**Dataset entries:**
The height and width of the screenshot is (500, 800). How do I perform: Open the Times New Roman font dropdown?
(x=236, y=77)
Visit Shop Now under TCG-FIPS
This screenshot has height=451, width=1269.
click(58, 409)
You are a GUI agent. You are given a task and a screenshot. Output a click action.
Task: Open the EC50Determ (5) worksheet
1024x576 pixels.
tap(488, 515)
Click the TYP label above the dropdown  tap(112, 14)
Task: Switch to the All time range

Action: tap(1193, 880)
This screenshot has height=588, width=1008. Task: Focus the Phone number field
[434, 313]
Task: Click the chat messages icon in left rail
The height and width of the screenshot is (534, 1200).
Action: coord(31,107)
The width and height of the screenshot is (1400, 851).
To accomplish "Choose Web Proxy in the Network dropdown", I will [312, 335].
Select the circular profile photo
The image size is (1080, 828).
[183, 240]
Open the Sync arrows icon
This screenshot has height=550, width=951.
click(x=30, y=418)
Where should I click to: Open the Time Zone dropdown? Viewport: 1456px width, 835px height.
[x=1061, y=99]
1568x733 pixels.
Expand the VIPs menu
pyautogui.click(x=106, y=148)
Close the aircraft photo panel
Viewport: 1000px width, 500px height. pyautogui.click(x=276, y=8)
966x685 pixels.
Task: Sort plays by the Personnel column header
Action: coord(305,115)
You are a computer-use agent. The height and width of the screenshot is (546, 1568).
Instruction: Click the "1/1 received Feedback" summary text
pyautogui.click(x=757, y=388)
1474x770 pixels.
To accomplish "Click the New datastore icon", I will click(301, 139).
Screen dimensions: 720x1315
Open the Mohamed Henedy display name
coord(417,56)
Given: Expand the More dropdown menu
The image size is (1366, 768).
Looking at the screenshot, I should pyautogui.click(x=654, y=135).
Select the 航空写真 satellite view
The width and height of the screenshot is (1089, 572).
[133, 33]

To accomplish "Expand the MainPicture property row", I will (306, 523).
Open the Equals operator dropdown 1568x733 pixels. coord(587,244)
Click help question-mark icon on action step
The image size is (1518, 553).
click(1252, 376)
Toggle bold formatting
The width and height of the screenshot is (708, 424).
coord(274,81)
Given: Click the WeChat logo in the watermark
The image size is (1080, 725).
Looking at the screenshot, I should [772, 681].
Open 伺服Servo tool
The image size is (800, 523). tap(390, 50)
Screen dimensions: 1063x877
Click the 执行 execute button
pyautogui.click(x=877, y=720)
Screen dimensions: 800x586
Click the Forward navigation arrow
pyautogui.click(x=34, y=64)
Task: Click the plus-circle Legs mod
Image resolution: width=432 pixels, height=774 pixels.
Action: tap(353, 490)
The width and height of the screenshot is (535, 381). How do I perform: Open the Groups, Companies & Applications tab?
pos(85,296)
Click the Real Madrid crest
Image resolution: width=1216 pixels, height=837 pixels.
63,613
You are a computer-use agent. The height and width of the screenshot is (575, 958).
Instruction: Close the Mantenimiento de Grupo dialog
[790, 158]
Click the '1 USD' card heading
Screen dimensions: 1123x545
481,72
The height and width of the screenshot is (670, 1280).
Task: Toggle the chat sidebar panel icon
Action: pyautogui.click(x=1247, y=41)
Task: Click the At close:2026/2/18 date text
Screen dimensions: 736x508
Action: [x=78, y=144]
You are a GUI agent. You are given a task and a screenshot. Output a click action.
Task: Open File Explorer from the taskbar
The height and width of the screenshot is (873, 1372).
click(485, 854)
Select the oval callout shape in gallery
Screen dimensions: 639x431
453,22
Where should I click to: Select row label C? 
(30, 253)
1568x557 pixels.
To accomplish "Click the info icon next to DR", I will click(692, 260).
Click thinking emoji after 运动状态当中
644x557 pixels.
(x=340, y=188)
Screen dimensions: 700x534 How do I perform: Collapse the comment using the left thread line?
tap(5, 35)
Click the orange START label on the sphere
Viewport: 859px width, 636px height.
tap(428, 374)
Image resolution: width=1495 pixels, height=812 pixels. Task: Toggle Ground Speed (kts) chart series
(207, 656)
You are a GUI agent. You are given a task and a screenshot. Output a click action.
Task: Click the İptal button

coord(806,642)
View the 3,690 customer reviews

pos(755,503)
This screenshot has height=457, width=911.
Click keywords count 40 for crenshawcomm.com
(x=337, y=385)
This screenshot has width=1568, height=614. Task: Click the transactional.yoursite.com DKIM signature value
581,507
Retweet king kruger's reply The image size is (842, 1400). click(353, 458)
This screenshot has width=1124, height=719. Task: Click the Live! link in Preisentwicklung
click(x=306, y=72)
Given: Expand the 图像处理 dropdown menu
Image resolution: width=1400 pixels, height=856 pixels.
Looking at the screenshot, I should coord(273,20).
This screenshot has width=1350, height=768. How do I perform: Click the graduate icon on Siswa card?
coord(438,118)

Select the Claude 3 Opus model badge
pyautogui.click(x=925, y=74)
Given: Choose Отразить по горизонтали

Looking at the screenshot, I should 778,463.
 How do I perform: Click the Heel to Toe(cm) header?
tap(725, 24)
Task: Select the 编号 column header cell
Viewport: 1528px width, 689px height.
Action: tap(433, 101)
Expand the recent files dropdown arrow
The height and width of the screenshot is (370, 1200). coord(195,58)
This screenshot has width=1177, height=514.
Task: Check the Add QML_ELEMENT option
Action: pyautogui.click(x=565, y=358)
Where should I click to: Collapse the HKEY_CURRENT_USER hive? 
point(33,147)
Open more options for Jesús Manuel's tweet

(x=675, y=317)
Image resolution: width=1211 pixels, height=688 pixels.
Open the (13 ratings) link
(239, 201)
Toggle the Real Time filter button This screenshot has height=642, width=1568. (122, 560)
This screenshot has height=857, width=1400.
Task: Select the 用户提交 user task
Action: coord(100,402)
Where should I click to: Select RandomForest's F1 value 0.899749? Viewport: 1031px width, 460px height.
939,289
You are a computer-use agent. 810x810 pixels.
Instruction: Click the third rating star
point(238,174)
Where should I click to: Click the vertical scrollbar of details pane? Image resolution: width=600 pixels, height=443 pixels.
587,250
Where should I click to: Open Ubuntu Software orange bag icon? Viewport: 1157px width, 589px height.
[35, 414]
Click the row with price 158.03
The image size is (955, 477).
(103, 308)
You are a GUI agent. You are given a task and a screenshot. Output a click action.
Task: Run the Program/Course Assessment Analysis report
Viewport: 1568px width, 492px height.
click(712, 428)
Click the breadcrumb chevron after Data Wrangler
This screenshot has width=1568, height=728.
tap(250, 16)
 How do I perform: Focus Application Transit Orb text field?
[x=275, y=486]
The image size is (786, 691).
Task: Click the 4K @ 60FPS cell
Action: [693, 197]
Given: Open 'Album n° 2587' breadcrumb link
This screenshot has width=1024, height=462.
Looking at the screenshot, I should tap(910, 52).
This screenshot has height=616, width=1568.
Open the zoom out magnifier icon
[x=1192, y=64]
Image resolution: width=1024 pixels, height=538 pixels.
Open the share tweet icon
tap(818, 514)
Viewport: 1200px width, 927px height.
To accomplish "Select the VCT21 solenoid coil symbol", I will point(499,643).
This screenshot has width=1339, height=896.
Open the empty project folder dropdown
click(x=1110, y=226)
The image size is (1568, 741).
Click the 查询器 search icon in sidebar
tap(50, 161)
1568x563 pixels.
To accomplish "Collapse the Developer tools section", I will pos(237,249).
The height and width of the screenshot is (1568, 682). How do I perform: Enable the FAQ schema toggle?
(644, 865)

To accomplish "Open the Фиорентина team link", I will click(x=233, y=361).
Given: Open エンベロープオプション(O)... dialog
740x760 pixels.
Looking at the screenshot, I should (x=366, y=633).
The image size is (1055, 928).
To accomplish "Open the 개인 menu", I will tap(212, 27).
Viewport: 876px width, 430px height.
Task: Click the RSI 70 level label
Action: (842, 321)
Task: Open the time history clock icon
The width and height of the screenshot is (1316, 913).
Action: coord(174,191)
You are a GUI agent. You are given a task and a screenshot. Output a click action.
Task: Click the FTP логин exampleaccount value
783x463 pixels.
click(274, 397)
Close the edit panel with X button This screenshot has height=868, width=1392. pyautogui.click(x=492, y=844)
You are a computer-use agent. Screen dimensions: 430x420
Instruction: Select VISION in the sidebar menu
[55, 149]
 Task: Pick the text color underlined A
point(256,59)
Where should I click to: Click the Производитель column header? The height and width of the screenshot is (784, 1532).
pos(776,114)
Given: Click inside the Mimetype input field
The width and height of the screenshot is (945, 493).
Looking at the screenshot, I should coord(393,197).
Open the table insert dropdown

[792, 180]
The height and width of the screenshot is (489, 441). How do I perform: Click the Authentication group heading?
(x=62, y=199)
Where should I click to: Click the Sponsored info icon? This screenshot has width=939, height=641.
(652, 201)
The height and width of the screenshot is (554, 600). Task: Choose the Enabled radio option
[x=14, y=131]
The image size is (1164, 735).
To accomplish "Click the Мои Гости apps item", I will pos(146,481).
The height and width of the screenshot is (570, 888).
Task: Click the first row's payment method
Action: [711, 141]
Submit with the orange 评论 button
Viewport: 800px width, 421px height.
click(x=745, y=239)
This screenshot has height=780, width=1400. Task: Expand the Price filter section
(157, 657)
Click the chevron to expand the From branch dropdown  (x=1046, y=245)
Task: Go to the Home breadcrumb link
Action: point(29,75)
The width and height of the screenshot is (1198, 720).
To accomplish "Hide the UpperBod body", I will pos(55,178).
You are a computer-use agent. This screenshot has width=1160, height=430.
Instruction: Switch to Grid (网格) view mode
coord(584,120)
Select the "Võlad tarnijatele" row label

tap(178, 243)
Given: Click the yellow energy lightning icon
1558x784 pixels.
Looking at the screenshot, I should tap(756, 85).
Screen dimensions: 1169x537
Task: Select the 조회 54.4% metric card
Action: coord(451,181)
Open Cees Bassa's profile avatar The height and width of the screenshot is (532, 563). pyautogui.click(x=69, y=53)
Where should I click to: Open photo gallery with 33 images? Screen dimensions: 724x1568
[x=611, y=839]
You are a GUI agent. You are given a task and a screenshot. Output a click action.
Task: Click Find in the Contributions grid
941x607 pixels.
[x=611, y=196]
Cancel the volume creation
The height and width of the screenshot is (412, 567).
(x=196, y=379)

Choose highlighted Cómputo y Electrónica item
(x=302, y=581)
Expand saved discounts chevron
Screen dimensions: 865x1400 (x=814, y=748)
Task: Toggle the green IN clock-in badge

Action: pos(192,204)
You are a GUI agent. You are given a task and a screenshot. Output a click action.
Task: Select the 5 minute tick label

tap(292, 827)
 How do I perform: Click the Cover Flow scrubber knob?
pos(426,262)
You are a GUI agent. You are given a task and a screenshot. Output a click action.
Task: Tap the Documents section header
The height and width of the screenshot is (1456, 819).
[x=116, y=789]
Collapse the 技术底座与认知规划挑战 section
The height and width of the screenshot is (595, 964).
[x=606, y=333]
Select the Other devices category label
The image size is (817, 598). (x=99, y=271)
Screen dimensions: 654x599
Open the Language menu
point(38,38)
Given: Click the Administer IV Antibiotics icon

**What you need to do:** Search the data above for "computer" and copy every line where it turns up.

**Written answer:**
You are a computer-use agent. The height and width of the screenshot is (546, 1568).
You are a computer-use agent. The height and width of the screenshot is (575, 958).
You are a computer-use agent. 810x810 pixels.
You are a computer-use agent. Screen dimensions: 430x420
You are a computer-use agent. This screenshot has width=1160, height=430.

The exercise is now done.